Abstract Background: We investigated time trends in age, gender, growth hormone (GH) dose and height standard deviation score (SDS) in children with GH deficiency (GHD), born small for gestational age (SGA) or with Turner syndrome (TS) starting GH treatment. Methods: Data were obtained from children enrolled in the NordiNet® International Outcome Study (IOS) between 2006 and 2015 in the Czech Republic, France, Germany, Serbia and Montenegro (all indications), and Switzerland and the UK (GHD only). Trends were analyzed by linear regression. Patients were divided by age into early-, medium- or late-start groups in three different time periods.
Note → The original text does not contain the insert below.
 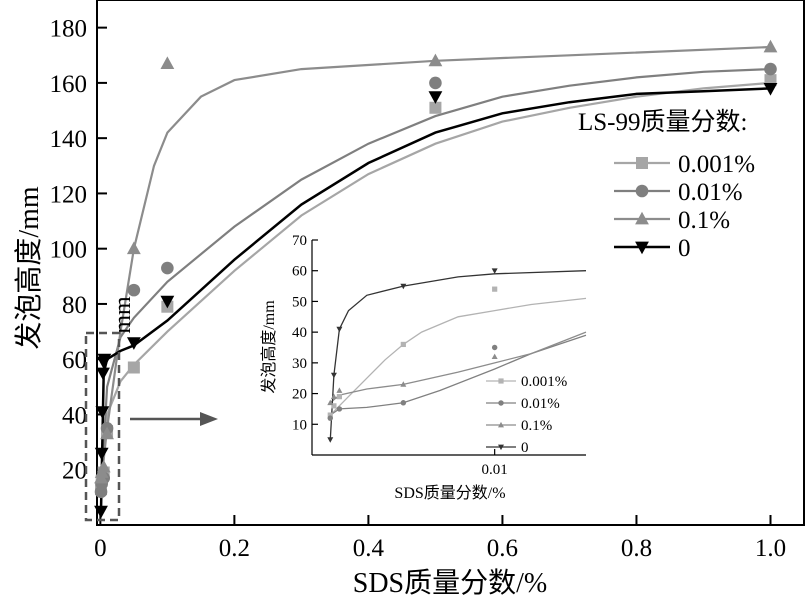 I want to click on inset-curve-circle, so click(x=458, y=375).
Results: Approximately one-third of children starting treatment for GHD were girls, with no apparent increase in proportion over time. The mean baseline age for starting treatment decreased significantly (p<0.001) for both GHD and SGA in the Czech Republic and Germany. In the other countries studied, over 40% of children started treatment for GHD and SGA late (girls >10, boys >11 years) between 2013 and 2015. The mean baseline GH doses were largely within recommended ranges for GHD and SGA, but below the lowest recommended starting dose for TS in almost every year since 2011 except in France. Conclusions: Approximately one-third of children starting treatment for GHD were girls. Between 2013 and 2015, more than 40% of children started treatment for GHD and SGA late except in Germany and the Czech Republic. TS patients received below-recommended doses. These results highlight the need for earlier identification of short stature in children, particularly girls, and for dose optimization in TS.